The U.S. government has sued the New Jersey Attorney General's office on grounds of security concerns to prevent it from asking telephone companies if they gave customer call records to the National Security Agency.

The government wants to stop the disclosure of confidential and sensitive information, according to the lawsuit filed in Trenton, New Jersey on Wednesday, a day before phone companies were due to reply to subpoenas issued by the New Jersey attorney general.

"Compliance with the subpoenas issued by those officers would first place the carriers in a position of having to confirm or deny the existence of information that cannot be confirmed or denied without causing exceptionally grave harm to national security," the lawsuit said.

New Jersey Attorney General Zulima Farber sent subpoenas to AT&T, Verizon Communications Inc., Cingular Wireless, Sprint Nextel and Qwest Communications International Inc. on May 17 asking if they had cooperated with the NSA.

The suit charged that New Jersey's attorney general issued the subpoenas without proper authorization from the federal government.
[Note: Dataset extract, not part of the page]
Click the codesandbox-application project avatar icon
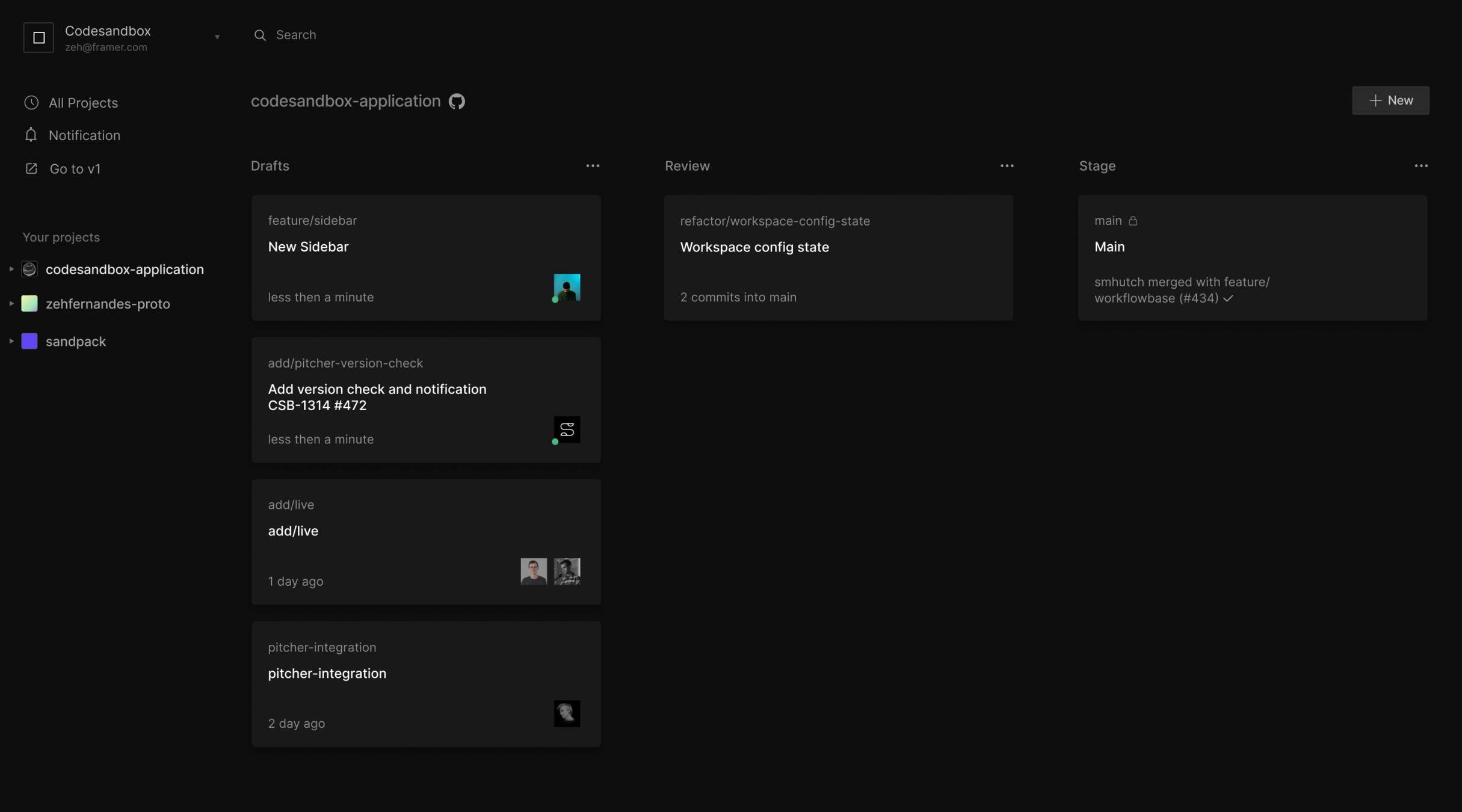1462x812 pixels. pos(29,269)
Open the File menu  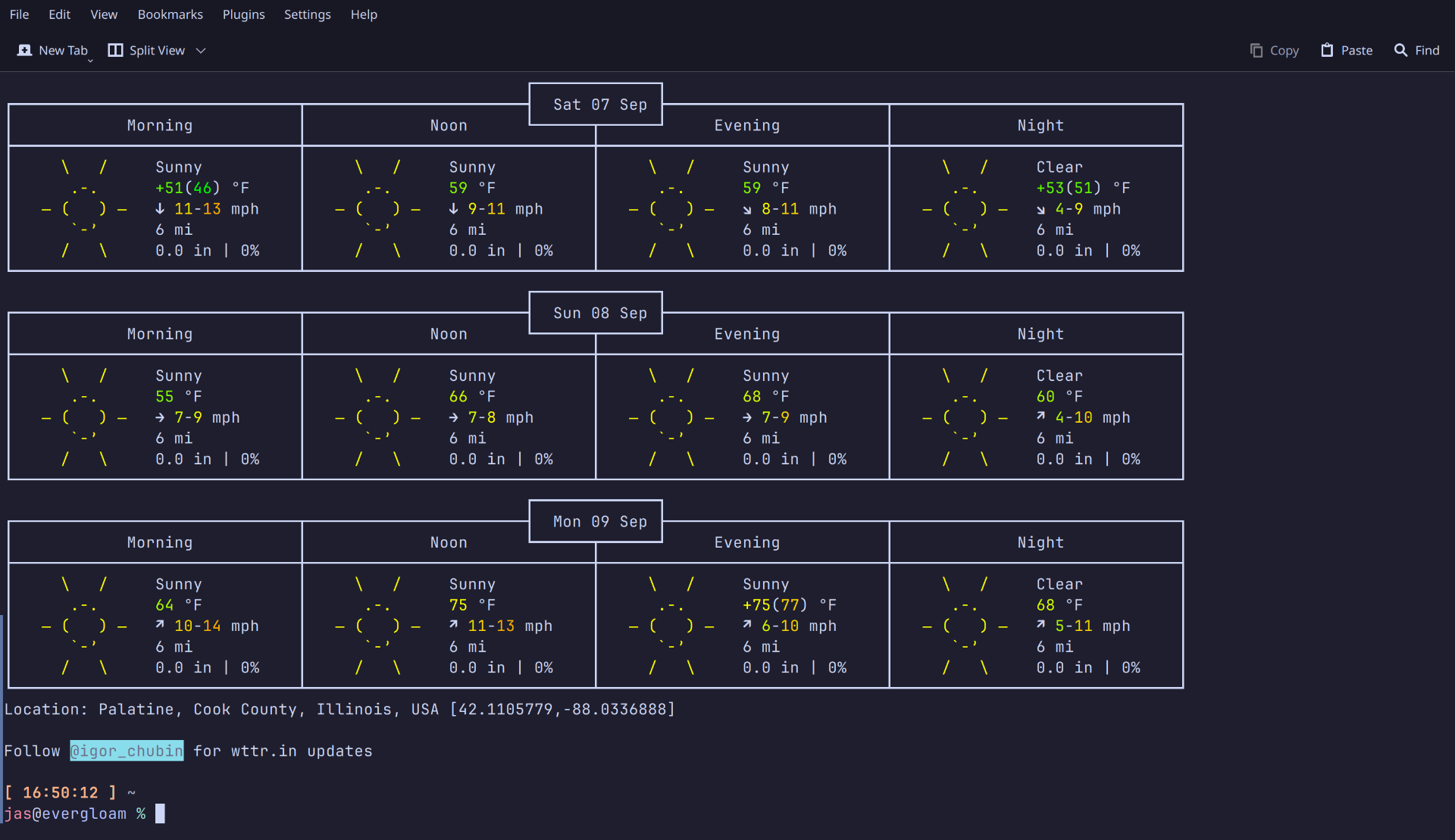[x=19, y=14]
The lawsuit named AT&T, Verizon, Sprint, Qwest and Cingular, a venture of AT&T and BellSouth, as defendants as well as Farber and other New Jersey officials.

USA Today newspaper reported last month that AT&T, Verizon and BellSouth Corp. gave the NSA access to and turned over call data so it could secretly analyze calling patterns to detect terrorist plots. This provoked a host of lawsuits and objections from privacy advocates.

BellSouth has denied turning over information to the NSA, and Verizon has said that it does not provide the government with unfettered access to customer records.

AT&T has said it helps when asked by the government but only within the law. A lawyer for Qwest's former Chief executive Joe Nacchio has said that he refused government requests for information.

David Wald, a spokesperson for the New Jersey attorney general, did not say what Farber's next step would be.

"We acted to determine whether the rights of citizens in New Jersey have been violated. The federal government told us we could not make such an inquiry. We will look at this complaint and respond in court," Wald said.

AT&T spokesman Walt Sharp said, "The filing by the federal government underscores the fact that the government and not corporations has responsibility for and control over national security issues."

Representatives for Verizon and Sprint Nextel were not immediately available for comment. Cingular and Qwest declined comment saying they do not discuss national security matters.